__WHAT IS EXPECTED__: Each line of the data below that carries the word "thumbnail" needs to be copied.

__Items listed in a dataset__:
Segment Open
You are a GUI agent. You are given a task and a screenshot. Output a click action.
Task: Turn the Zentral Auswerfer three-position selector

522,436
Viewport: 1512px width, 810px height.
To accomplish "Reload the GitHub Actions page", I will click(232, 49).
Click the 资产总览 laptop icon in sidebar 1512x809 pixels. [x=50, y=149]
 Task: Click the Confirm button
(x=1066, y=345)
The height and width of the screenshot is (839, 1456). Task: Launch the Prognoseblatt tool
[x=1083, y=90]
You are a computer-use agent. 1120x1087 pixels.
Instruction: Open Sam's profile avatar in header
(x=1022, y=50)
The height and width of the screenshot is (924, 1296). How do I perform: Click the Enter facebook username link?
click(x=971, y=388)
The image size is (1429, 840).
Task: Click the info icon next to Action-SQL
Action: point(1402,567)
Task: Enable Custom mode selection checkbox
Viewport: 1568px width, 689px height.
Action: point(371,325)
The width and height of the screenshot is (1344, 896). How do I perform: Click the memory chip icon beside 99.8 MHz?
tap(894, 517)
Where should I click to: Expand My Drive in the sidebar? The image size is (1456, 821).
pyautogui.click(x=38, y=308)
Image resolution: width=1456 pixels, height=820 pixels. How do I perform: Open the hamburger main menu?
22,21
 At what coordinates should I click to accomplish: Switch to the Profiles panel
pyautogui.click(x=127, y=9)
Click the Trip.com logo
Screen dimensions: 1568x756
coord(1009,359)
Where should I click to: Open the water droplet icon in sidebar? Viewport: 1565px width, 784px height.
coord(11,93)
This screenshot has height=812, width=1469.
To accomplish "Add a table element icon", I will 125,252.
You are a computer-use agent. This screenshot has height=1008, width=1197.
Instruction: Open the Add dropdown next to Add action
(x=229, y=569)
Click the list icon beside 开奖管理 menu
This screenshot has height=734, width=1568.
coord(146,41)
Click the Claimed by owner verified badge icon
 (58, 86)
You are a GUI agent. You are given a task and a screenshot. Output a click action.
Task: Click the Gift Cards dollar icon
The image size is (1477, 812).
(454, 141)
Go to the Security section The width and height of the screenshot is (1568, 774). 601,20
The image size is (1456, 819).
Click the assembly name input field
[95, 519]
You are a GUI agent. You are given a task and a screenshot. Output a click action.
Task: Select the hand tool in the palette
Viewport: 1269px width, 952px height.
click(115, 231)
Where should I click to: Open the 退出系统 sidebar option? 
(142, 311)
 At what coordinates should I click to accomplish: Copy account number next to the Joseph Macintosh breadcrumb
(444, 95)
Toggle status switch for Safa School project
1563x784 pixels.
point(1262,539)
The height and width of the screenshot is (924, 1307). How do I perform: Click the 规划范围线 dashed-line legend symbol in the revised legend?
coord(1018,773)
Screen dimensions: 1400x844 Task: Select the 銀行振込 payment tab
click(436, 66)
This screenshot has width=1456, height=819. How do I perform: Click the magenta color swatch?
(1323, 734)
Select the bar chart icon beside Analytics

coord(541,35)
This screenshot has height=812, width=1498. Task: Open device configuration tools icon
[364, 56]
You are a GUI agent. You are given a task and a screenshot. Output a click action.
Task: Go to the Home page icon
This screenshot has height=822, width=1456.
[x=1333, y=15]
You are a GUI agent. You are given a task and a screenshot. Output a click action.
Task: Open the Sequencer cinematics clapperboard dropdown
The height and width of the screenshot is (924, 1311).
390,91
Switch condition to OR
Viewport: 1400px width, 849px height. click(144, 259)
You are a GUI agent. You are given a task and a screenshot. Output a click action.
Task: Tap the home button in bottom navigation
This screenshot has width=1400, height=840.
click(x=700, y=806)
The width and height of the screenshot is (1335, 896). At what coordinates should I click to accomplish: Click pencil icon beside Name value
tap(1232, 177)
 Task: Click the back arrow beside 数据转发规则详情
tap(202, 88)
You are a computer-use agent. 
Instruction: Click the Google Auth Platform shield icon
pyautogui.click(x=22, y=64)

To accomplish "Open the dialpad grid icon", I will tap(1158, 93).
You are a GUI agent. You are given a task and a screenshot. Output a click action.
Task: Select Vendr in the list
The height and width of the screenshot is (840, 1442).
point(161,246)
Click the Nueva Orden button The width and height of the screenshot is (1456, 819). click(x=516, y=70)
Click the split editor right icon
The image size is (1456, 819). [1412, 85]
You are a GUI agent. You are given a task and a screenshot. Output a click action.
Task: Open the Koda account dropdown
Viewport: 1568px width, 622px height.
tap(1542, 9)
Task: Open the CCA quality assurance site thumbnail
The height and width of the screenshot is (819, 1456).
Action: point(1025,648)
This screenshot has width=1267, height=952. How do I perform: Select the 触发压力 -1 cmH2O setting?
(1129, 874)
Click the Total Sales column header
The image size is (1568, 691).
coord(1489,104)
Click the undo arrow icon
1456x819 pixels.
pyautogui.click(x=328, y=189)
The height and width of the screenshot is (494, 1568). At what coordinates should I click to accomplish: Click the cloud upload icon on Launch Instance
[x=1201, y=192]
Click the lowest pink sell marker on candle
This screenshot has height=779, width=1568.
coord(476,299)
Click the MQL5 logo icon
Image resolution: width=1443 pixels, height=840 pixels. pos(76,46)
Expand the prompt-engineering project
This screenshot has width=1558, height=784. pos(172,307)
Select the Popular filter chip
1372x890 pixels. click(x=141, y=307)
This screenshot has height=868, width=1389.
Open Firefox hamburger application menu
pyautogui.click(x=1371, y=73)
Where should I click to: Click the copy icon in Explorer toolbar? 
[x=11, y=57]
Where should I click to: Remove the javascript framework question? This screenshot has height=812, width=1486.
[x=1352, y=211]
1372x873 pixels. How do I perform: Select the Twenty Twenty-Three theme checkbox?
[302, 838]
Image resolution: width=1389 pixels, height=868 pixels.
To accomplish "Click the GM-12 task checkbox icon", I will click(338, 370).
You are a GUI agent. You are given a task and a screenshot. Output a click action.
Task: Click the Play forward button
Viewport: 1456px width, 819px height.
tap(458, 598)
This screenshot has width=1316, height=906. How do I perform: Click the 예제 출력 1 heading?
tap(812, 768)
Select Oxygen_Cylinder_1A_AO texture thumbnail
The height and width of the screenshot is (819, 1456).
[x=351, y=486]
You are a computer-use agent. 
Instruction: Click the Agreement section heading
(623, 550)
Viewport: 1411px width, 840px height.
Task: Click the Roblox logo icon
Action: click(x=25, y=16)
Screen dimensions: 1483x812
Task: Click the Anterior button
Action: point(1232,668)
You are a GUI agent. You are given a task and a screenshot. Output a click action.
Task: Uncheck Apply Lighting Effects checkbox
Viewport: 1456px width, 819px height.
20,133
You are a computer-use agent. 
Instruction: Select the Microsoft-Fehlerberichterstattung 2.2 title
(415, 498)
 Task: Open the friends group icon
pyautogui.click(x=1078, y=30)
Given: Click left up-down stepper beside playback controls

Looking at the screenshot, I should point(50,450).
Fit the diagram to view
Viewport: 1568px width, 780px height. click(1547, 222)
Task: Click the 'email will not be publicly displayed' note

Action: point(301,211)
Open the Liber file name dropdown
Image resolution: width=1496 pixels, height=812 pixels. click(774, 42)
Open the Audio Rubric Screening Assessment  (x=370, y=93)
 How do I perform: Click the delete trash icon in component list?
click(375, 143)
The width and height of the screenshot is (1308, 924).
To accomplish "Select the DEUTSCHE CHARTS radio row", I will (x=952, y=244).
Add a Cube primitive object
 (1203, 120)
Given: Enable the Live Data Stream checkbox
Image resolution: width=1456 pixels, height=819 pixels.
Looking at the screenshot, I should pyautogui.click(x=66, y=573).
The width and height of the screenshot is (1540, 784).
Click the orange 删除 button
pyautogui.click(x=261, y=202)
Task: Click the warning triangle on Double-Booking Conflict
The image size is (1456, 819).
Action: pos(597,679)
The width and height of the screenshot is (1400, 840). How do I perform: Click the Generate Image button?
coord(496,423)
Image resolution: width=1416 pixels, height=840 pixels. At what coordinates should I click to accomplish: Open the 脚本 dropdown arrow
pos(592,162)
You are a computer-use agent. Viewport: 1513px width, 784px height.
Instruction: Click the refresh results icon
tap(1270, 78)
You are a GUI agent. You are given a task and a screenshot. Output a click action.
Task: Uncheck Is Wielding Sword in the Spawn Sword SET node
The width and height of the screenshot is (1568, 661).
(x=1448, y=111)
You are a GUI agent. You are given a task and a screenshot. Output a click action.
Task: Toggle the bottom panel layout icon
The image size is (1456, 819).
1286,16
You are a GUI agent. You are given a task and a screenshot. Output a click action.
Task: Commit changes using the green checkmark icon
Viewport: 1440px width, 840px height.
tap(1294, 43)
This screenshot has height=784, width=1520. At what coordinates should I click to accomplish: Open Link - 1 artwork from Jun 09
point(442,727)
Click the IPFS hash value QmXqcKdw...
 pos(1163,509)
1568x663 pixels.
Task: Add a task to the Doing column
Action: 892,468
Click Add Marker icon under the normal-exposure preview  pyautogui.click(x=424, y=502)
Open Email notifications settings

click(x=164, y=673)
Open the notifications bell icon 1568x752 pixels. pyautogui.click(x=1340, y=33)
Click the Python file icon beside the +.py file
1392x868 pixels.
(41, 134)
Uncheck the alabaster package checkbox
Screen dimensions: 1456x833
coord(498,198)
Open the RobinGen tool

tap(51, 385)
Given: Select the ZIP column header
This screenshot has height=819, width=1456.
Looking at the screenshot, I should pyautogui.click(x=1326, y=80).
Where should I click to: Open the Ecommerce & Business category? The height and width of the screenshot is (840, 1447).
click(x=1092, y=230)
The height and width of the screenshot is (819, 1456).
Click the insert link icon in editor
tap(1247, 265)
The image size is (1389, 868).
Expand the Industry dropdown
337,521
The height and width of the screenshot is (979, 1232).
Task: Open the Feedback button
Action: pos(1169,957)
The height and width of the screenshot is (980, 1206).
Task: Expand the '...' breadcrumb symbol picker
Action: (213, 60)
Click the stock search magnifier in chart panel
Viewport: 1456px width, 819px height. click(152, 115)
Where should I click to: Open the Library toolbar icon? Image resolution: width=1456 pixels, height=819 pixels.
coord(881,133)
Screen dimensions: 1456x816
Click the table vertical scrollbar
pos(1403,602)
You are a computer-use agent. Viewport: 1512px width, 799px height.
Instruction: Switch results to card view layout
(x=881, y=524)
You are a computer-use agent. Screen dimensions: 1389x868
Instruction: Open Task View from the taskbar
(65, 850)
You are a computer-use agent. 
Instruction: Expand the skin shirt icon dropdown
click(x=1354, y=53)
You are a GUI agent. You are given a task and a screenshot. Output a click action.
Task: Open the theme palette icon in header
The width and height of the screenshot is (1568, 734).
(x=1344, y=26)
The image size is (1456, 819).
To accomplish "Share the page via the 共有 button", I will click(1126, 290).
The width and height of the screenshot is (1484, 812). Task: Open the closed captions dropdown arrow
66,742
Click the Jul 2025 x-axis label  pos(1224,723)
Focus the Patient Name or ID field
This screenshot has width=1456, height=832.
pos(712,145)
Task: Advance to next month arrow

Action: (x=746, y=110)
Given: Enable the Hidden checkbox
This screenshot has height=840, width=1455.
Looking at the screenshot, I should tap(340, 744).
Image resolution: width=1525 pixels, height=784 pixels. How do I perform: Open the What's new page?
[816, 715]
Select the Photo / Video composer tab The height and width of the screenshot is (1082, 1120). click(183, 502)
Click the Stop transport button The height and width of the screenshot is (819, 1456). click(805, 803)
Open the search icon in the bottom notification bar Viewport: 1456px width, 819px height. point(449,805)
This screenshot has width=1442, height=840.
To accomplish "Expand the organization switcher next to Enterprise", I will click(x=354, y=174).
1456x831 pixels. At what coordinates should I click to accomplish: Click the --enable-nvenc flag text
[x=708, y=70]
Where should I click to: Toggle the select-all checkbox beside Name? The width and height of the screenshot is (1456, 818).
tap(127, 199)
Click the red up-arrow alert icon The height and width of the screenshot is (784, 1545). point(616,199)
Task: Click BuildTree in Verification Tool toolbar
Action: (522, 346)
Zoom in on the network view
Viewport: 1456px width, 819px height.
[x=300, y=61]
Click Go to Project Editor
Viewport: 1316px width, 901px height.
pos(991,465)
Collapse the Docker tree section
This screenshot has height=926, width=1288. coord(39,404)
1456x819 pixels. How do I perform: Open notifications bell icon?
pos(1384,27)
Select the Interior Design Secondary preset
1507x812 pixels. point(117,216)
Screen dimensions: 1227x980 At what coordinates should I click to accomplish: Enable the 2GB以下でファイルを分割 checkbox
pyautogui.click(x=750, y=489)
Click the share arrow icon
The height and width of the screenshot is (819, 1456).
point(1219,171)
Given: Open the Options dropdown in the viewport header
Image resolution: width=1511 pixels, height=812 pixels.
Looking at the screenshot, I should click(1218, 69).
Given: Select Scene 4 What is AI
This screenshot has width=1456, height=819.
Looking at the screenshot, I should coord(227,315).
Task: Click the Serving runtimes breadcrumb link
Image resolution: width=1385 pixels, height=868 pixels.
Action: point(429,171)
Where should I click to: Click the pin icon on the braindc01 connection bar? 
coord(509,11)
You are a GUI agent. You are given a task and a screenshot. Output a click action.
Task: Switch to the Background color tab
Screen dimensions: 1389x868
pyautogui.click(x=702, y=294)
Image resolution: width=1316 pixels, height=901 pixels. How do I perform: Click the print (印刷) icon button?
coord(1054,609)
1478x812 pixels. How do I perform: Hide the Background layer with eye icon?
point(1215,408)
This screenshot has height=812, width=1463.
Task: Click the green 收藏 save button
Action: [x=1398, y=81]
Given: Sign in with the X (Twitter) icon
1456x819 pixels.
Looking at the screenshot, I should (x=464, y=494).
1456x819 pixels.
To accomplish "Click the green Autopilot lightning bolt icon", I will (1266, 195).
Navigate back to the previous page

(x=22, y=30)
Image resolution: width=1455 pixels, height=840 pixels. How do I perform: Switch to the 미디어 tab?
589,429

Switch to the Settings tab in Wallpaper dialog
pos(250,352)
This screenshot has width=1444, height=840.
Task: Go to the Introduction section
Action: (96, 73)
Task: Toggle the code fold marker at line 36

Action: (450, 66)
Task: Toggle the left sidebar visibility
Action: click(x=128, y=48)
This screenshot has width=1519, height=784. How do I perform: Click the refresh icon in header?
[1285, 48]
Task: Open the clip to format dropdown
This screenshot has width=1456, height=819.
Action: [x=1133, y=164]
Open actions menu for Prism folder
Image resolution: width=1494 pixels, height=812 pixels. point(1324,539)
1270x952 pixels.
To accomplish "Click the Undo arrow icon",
Segment Closed
__SOLUTION TO THE EXERCISE__:
Task: Open the CCA quality assurance site thumbnail
Select Oxygen_Cylinder_1A_AO texture thumbnail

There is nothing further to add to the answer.